Изменить размер шрифта - +
 – Берта, что ты стоишь как вкопанная, собирай дите, беги до Веры – у нас день и ночь впереди. Пусть идет, на нее никто не подумает.

На нее никто не подумает – на высокую, в сбитом набекрень крестьянском платке, прогибающуюся под тяжестью двух свертков, в которых женское и мужское кряхтит, рвет грудь и требует молока, любви, жизни, опять молока.

– Кушать, спать, кушать, – выдохнет она, оседая у ворот чужого дома, в тот самый час, когда дочери Евы, ежась от утренней прохлады и чего-то необъяснимого, выведут на порог готовых к путешествию детей…

 

Дочь аптекаря Гольдберга

 

По одним документам Муся Гольдберг была расстреляна седьмого апреля 1939 года, и нет нужды пересказывать, отчего голубоглазый аптекарь Эфраим Яковлевич Гольдберг упал прямо на улице – вскрикнув коротко и глухо, он неловко повалился вбок, скорее обвалился, как карточный домик.

Никто так и не узнал, какое странное видение посетило Эфраима Яковлевича в этот день, по-весеннему сырой и ветреный. Эту тайну маленький аптекарь унес в могилу, вырытую мрачным дождливым утром тремя круглоголовыми брахицефалами. Некрасивая девочка, стоящая босыми ножками на цементном полу, в сползающей с худого плеча бумазейной рубашечке, с тем обычным плаксивым выражением лица, с которым восьмилетняя Муся пила железо и рыбий жир и послушно подставляла покрытый испариной лоб, явилась ему посреди белого дня, и, падая, аптекарь Гольдберг успел содрогнуться от жалости – ножки, Муся, ножки, – и жалость эта оказалась столь необычных размеров, что просто не уместилась во впалой аптекарской груди.

По другим источникам, седьмого апреля 1939 года расстреляна была вовсе не Муся, а совсем другая девушка, возможно тоже с фамилией Гольдберг, а сама Муся вернулась в свой дом, постаревший на много лет, помаргивающий подслеповатыми окнами и заселенный незнакомыми людьми.

Из полуоткрытых дверей выплывали желтоватые пятна лиц, похожие на песьи и лисьи морды, со скошенными лбами, мелкозубые. – Вам кого? – Гольдбергов? – Фима, там Гольдбергов каких-то, – нет, не живут. – И только соседская старуха, озираясь по сторонам, прошелестела в Мусино ухо: – Гоим, гоим, уходи. – И Муся в страхе отшатнулась – сквозь мутную пелену белесоватых глаз проглядывало вполне осмысленное, даже хитроватое выражение. Крошечная голова была плотно ввинчена в туловище – мелкими шажками старуха продвигалась вдоль стены, напоминая медленно ползущую жирную гусеницу.

Мусина улыбка по-прежнему была ослепительной, хоть и поблескивала металлом.

За долгие годы Муся научилась держать удар и вовремя уворачиваться – даже в сползающих чулках и старом пальто дочь рыжего аптекаря все еще производила некоторое впечатление на утомленных нескончаемым конвейером мужчин – ее сипловатый голос завораживал, а небольшая картавинка только усиливала очарование, – в пыльном кабинете, сидя перед настороженным лысоватым человечком, Муся нервно закурила, и человечку ничего не оставалось, как придвинуть пепельницу, а после закурить самому, подавляя странное волнение и дрожь в пальцах.
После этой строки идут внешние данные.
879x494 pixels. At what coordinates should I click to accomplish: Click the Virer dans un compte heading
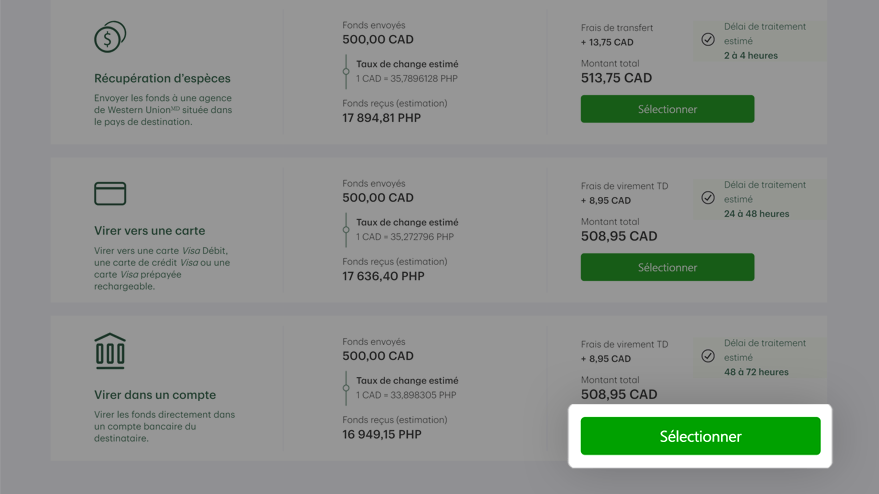click(155, 395)
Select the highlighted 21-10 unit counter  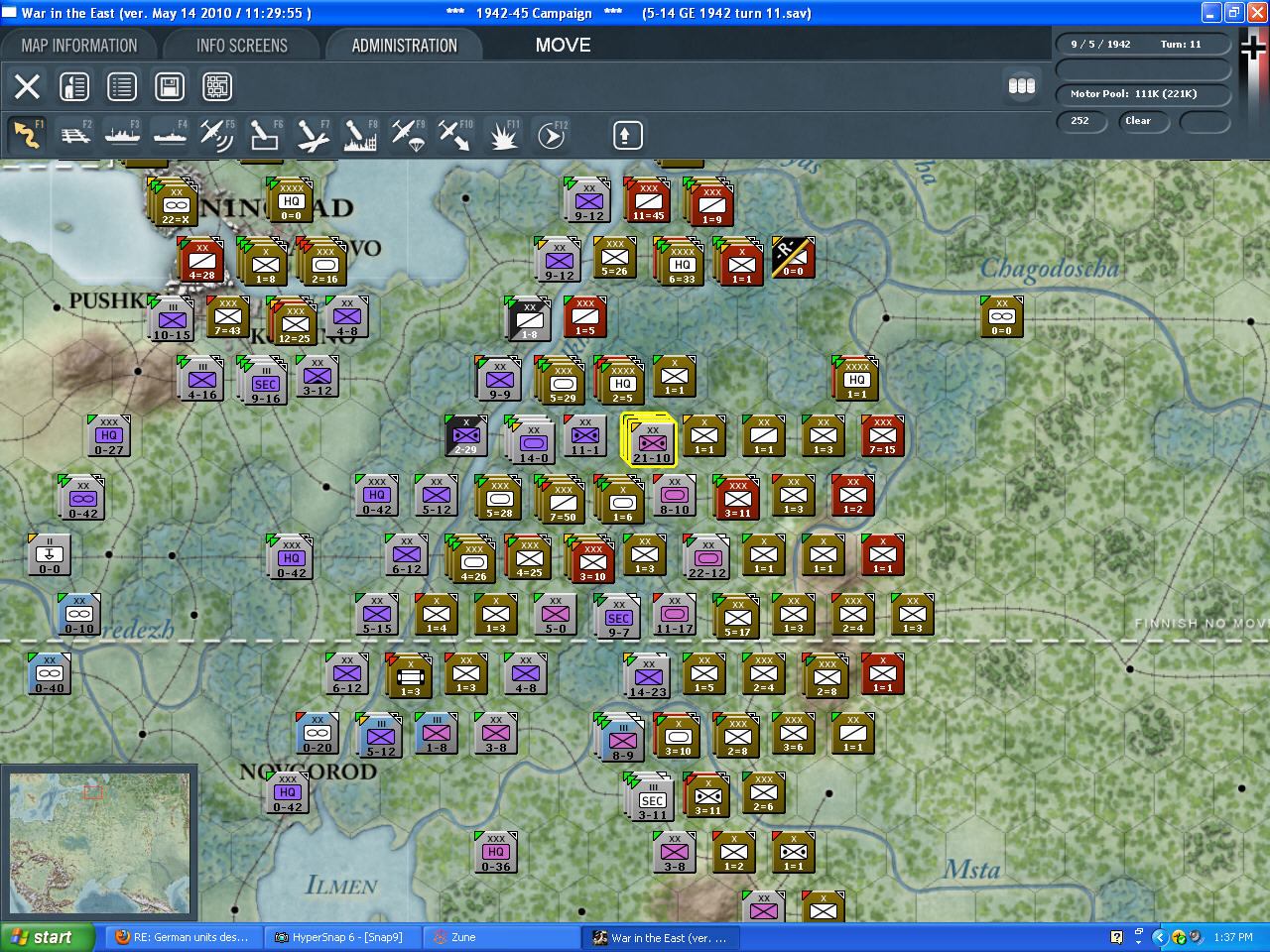(650, 440)
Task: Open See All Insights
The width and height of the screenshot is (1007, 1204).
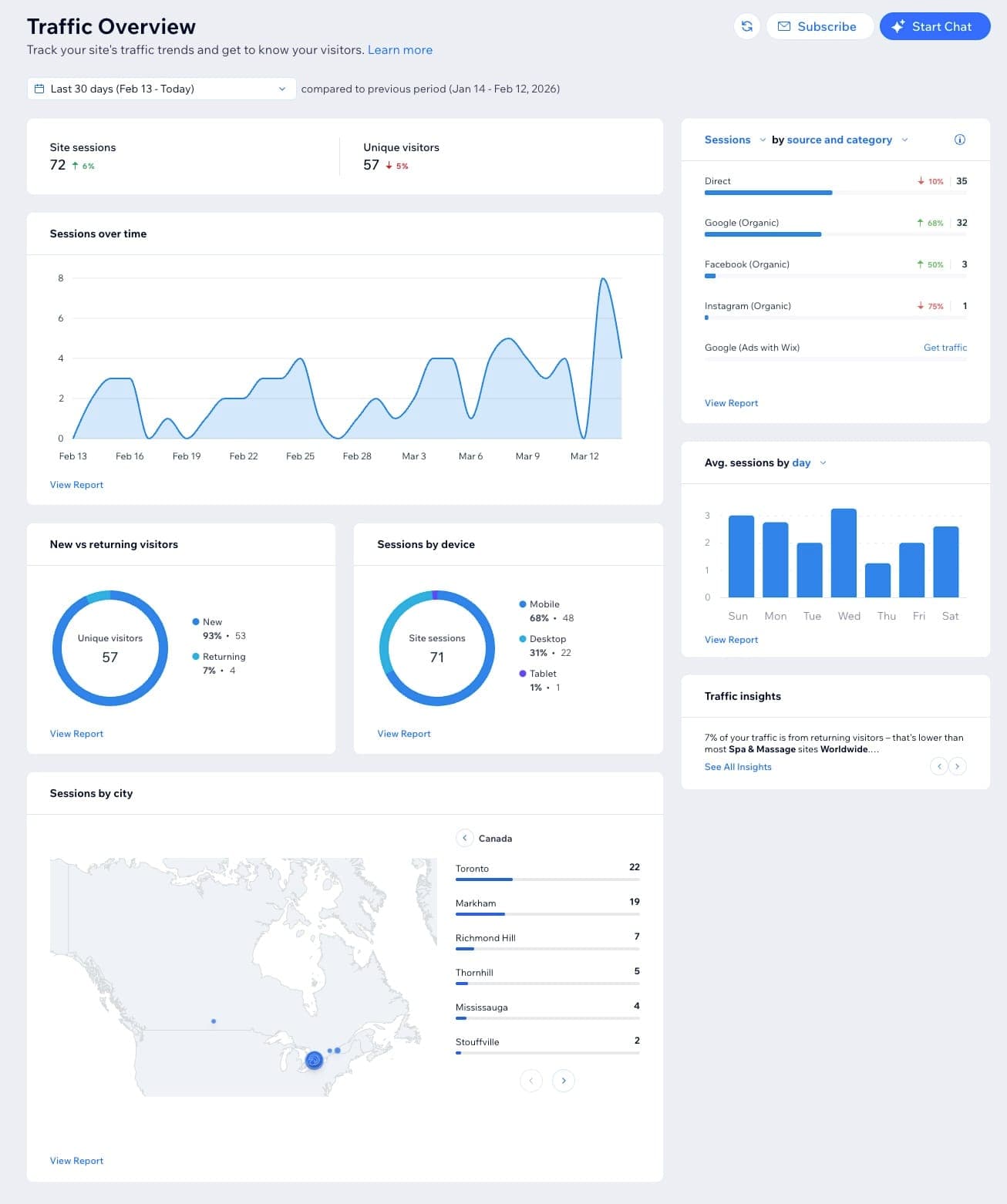Action: pos(737,766)
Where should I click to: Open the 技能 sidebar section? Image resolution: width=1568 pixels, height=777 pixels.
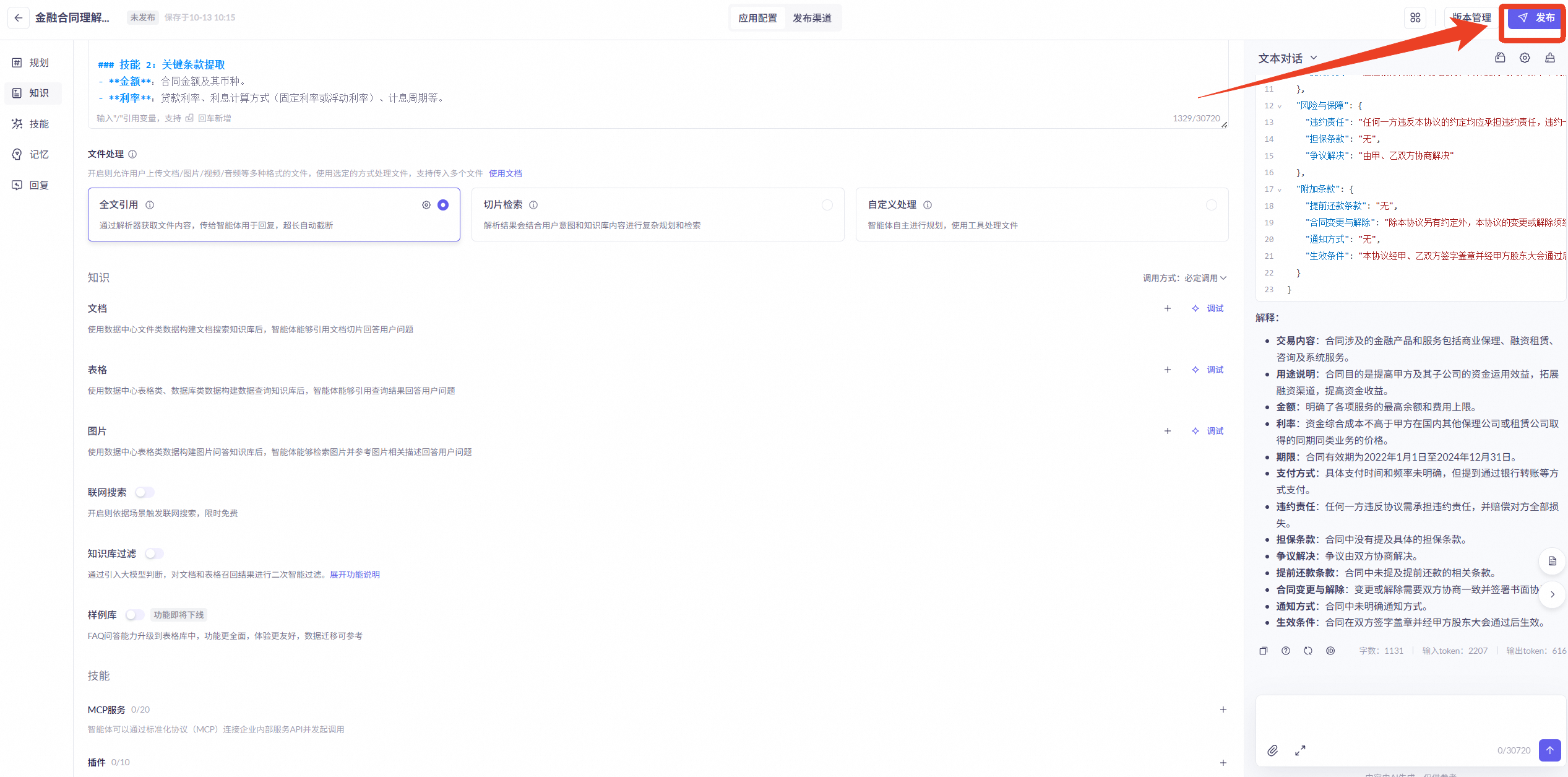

Следствием этой беседы в прокуренном кабинете стала новая жизнь, правда, Муся так и не научилась стряпать, впрочем, претензий на этот счет не было никогда. Ужинали они скудно, по-холостяцки, чаще молча, пока молодая жена с хриплым смешком не гасила окурок в переполненной пепельнице, и тогда большая кровать с никелированными шишечками прогибалась под двумя телами с протяжным вздохом.

После небольшой увертюры и не всегда удачного завершающего аккорда к звуку тикающих ходиков прибавлялся негромкий храп с тоненьким присвистом. Муся удивленно примеряла на себя эту чужую размеренную жизнь, может быть ей даже казалось, что она счастлива.

Как мог бы быть счастлив изголодавшийся и бездомный, которого усадили за стол и дали тарелку супа – полную тарелку супа с плавающими в нем морковными звездочками, с полезным сливочным маслом, а если еще и на говяжьей кости! Как мог бы быть счастлив продрогший, поглядывающий украдкой на дверь, за которой не веселый рождественский снежок и детишки с салазками, а откормленные вертухаи и всюду, куда ни глянь, мертвенно-белое, стылое, и где-то совсем близко остервенелый лай сторожевых псов.